--- START OF STORED RECORDS ---

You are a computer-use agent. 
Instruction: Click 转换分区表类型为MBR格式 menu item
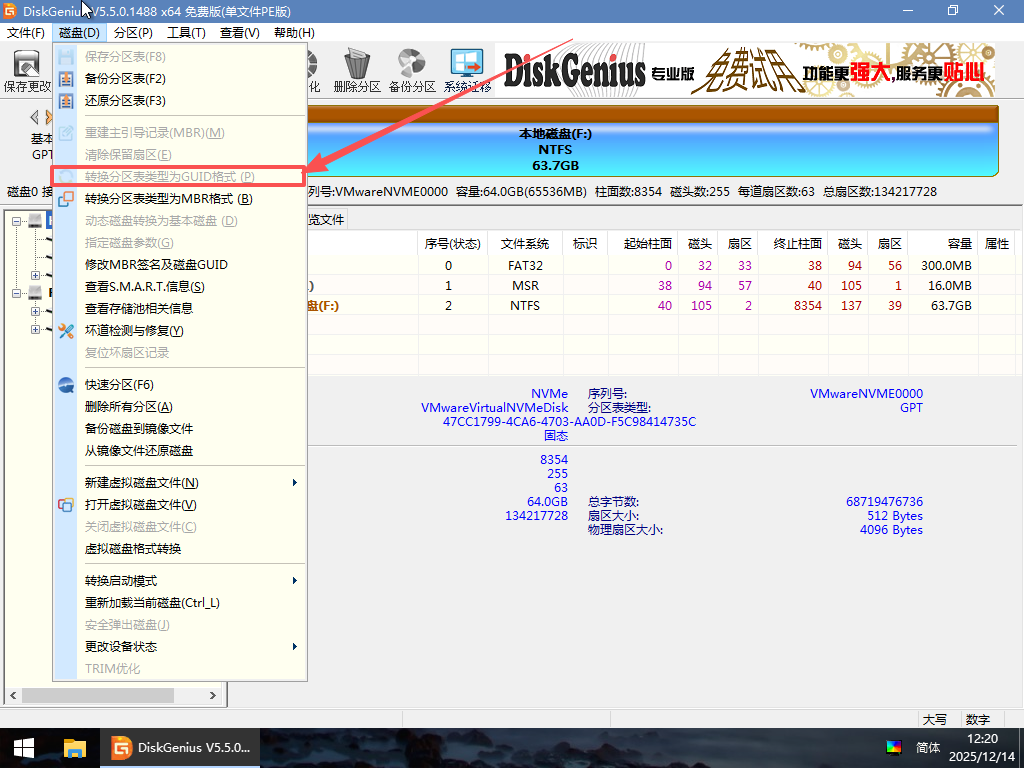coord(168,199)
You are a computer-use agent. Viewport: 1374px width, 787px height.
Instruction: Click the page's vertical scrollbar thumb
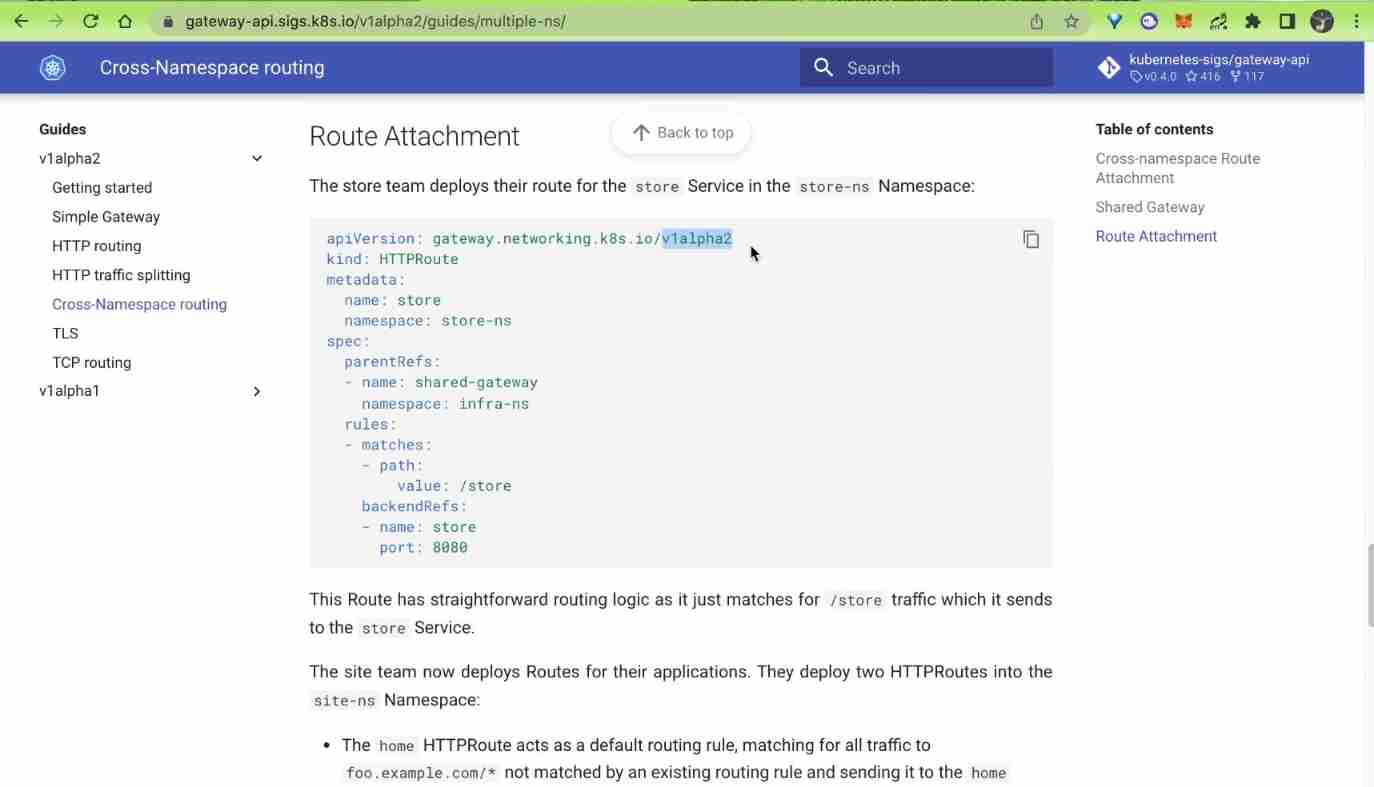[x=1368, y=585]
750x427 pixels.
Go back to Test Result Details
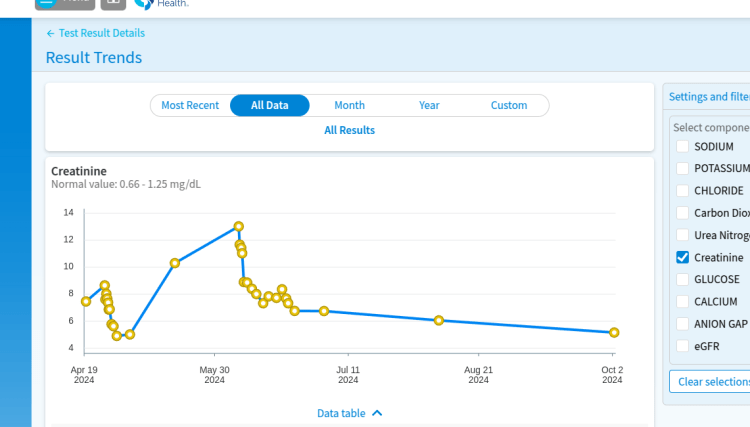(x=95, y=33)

--- END OF STORED RECORDS ---

INSTRUCTIONS FOR THE TASK
Rewrite the material from the line containing "You are a computer-use agent. Viewport: 1374px" through the end, putting "handle" in place of "thumb" and changing nothing else. Leave the pictures out.

TASK RESULT
You are a computer-use agent. Viewport: 1374px width, 787px height.
Instruction: Click the page's vertical scrollbar handle
[x=1368, y=585]
750x427 pixels.
Go back to Test Result Details
(x=95, y=33)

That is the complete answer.